- Opening Delimiter -
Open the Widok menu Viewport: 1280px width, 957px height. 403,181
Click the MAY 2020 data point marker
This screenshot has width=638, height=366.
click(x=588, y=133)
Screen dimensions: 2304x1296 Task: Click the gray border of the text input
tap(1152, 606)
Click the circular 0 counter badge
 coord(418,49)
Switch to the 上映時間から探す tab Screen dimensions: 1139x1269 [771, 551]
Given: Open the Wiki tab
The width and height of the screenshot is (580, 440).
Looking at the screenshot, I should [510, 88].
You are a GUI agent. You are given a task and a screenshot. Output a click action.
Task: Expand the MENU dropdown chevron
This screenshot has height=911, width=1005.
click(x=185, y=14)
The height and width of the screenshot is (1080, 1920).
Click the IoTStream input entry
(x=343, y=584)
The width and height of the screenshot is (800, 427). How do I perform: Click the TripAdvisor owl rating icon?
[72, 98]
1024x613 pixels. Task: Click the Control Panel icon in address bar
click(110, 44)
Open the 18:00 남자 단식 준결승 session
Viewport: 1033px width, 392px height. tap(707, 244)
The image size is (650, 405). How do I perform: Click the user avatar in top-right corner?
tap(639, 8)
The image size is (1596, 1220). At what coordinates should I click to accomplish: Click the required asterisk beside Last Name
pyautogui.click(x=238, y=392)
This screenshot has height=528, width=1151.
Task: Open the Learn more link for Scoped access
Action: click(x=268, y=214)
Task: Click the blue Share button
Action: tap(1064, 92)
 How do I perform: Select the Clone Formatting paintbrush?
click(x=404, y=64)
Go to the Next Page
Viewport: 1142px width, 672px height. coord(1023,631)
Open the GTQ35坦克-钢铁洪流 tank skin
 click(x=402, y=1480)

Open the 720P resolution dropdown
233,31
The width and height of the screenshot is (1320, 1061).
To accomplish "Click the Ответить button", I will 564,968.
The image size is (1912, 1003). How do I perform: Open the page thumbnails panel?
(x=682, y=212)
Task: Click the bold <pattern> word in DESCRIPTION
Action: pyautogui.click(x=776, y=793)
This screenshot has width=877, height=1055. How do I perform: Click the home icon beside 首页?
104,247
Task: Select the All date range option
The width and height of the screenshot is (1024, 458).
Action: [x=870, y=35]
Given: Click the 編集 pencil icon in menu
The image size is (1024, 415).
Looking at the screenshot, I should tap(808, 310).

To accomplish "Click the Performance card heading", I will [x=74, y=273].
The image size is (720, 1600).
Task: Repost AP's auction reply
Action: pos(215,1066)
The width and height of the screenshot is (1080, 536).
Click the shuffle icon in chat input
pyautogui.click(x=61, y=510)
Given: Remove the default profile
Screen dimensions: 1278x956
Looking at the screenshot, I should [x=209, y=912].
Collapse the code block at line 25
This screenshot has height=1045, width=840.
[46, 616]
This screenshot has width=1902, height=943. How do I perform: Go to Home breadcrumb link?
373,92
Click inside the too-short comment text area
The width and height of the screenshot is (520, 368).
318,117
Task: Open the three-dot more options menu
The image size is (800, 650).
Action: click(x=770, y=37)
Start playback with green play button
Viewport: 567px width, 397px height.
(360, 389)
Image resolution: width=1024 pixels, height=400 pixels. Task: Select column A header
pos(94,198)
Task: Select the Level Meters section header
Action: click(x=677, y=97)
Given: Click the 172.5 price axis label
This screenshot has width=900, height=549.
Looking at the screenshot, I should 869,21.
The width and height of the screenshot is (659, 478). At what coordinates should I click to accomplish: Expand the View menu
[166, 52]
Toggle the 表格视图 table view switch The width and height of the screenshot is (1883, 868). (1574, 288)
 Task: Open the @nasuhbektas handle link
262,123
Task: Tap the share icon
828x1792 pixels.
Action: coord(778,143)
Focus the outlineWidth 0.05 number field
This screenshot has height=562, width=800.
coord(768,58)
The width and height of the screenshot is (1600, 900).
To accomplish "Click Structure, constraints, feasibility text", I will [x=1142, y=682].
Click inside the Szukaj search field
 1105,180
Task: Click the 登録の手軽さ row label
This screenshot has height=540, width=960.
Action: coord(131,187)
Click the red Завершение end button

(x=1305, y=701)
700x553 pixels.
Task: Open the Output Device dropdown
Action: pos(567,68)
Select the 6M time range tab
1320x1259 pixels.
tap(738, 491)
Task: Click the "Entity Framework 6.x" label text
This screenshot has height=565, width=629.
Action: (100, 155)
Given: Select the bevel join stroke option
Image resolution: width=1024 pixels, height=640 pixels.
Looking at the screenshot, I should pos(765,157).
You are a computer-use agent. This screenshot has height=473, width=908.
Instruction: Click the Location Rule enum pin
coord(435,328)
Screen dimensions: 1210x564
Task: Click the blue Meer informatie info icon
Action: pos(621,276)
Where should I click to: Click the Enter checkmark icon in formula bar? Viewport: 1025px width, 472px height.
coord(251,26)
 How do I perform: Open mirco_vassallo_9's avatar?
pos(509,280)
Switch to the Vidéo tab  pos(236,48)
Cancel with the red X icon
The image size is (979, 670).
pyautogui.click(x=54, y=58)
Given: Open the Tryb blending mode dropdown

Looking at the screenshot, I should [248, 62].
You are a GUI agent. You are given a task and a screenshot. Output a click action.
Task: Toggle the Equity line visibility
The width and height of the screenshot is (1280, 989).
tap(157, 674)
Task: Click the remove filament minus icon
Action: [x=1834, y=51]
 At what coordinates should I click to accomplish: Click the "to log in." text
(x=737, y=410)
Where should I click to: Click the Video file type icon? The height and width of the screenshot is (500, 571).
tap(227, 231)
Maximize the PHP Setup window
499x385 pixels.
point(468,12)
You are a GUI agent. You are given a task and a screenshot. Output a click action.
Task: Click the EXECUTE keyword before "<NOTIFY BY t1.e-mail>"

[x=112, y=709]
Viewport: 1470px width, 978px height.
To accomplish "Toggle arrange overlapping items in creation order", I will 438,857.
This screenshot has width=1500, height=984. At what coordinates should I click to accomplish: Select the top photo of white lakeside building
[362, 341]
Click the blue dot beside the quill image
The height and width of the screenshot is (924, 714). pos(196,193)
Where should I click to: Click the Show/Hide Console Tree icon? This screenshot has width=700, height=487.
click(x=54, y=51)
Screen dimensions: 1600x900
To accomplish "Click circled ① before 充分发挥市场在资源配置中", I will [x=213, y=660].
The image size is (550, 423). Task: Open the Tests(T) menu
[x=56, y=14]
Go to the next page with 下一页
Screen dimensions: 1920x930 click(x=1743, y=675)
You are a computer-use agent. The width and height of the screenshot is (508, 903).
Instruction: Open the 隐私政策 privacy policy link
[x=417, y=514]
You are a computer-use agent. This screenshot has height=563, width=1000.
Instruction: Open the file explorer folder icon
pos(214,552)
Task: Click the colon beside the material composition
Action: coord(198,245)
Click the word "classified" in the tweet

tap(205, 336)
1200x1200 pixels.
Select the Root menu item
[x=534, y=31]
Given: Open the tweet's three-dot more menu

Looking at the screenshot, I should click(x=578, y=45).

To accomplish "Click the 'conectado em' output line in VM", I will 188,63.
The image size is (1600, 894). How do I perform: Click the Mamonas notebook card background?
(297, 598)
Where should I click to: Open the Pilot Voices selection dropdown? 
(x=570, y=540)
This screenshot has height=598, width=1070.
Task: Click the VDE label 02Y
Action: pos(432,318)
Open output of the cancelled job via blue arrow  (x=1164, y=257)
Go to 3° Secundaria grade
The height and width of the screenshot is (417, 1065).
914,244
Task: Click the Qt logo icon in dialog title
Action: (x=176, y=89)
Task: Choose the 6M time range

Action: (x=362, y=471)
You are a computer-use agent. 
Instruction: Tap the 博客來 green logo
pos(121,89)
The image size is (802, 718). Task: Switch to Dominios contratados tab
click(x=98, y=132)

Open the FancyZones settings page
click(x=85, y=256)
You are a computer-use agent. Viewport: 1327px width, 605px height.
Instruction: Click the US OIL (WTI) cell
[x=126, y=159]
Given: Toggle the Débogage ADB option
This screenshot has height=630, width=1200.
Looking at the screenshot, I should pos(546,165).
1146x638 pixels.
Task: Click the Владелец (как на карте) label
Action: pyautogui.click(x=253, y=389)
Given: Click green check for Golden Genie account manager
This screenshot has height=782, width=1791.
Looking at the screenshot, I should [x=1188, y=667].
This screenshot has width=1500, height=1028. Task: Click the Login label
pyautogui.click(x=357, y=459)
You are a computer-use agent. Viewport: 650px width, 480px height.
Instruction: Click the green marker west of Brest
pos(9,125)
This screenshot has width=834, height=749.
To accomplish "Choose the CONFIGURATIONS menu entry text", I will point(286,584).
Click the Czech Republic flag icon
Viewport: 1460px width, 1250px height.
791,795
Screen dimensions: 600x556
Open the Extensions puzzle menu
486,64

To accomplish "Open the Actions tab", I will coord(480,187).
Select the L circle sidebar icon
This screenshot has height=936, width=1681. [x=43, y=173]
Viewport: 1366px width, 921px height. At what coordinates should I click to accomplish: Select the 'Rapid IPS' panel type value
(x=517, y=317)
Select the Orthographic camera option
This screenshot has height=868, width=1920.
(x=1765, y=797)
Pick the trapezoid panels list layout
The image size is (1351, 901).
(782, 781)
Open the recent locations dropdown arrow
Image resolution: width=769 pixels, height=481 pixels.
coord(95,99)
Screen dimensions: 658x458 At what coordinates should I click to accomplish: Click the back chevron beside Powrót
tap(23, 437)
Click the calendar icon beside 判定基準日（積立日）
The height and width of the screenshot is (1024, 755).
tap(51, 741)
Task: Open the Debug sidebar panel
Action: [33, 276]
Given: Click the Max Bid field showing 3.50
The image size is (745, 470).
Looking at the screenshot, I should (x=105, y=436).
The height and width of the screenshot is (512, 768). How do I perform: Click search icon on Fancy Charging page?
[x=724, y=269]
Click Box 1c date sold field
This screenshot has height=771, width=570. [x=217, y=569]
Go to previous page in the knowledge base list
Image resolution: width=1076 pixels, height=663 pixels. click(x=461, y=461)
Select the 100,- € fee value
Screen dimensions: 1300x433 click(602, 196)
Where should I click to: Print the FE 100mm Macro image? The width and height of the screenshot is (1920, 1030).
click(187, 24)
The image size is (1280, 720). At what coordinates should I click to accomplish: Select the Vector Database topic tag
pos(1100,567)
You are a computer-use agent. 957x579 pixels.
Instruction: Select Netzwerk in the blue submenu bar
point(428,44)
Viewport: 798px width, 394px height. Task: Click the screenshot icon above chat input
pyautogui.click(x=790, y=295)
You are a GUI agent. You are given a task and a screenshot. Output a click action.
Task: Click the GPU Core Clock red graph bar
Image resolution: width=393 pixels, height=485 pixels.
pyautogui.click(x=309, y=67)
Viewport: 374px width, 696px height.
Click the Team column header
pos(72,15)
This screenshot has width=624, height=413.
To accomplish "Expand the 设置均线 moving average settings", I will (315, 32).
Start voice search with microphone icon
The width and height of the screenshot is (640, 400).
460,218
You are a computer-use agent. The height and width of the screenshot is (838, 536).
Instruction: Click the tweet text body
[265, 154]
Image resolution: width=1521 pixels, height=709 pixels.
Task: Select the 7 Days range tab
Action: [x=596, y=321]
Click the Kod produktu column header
- Closing Delimiter -
▸ **Assignment**
Your answer should be a single number: how many lines of the material contain "Start".

▸ **Exercise solution**
2